PROBLEM: Lines holding the string "agent" are the ones to copy from this listing.

++++++

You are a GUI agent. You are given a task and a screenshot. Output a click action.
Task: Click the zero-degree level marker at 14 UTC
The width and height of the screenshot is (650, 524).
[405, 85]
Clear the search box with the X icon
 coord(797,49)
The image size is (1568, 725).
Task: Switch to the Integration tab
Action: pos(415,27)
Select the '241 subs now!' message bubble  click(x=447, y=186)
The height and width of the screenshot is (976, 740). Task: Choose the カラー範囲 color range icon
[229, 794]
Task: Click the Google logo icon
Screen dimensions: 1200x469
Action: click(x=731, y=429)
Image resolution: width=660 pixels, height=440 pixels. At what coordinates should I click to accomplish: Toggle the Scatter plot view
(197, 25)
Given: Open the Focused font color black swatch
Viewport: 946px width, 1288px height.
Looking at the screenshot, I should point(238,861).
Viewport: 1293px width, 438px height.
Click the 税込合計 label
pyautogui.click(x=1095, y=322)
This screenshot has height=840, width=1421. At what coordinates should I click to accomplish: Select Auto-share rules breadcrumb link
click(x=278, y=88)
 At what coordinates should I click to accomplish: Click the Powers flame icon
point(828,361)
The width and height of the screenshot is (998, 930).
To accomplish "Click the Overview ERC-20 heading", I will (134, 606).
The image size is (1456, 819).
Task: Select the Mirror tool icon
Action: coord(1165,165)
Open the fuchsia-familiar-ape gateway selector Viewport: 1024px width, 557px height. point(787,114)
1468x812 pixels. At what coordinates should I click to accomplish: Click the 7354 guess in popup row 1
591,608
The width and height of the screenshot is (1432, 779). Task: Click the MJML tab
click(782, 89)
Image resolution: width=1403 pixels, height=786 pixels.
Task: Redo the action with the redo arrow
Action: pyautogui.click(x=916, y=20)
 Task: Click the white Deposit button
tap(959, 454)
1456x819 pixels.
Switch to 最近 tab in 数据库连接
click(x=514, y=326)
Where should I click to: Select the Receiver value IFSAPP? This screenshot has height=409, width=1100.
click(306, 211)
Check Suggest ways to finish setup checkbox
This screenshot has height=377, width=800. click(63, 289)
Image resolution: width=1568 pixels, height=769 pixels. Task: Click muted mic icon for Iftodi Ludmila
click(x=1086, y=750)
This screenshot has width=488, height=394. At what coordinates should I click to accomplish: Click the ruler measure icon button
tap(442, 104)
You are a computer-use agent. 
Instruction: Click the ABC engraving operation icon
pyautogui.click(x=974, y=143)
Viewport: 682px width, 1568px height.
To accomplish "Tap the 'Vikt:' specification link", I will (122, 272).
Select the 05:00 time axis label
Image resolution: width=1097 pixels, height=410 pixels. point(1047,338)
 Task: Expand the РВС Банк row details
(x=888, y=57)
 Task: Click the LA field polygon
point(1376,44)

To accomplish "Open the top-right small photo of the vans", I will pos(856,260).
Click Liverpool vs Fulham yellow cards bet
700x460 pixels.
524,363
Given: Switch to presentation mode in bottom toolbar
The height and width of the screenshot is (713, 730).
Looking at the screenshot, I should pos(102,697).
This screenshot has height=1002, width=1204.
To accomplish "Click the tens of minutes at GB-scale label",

++++++

RESPONSE TO THIS TASK:
You are a GUI agent. You are given a task and a screenshot. Output a click action.
You are a computer-use agent. 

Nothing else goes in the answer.